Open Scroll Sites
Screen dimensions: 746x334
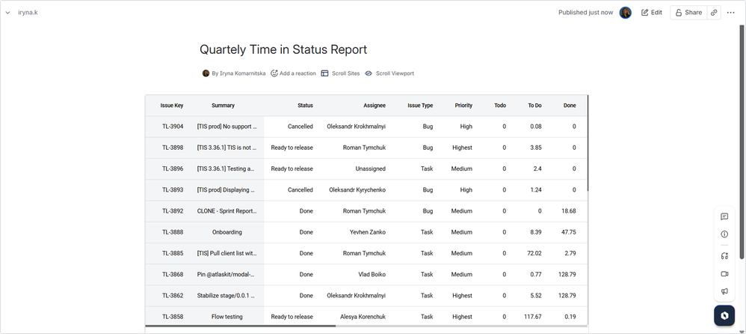pyautogui.click(x=340, y=73)
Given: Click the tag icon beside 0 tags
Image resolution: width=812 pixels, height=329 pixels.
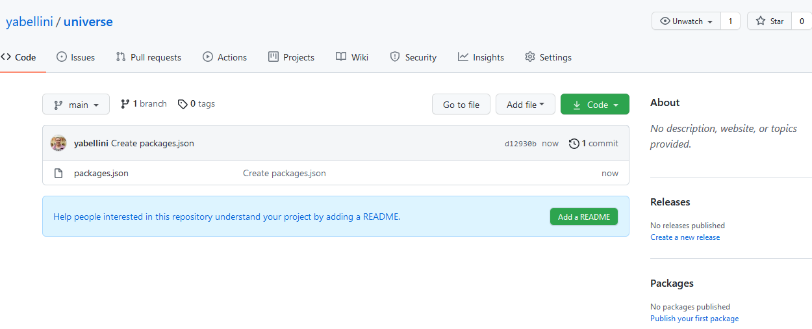Looking at the screenshot, I should (x=183, y=104).
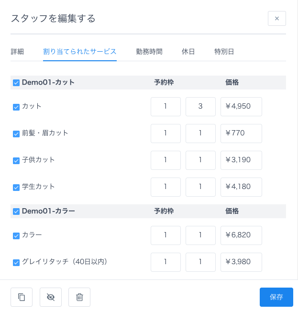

---

§ Exercise aim:
Repeat word for word only the lines from the line holding "Image resolution: width=812" to the final line of the material, both included. Don't carry over any picture.

§ Written reply:
Image resolution: width=812 pixels, height=329 pixels.
Looking at the screenshot, I should (x=183, y=104).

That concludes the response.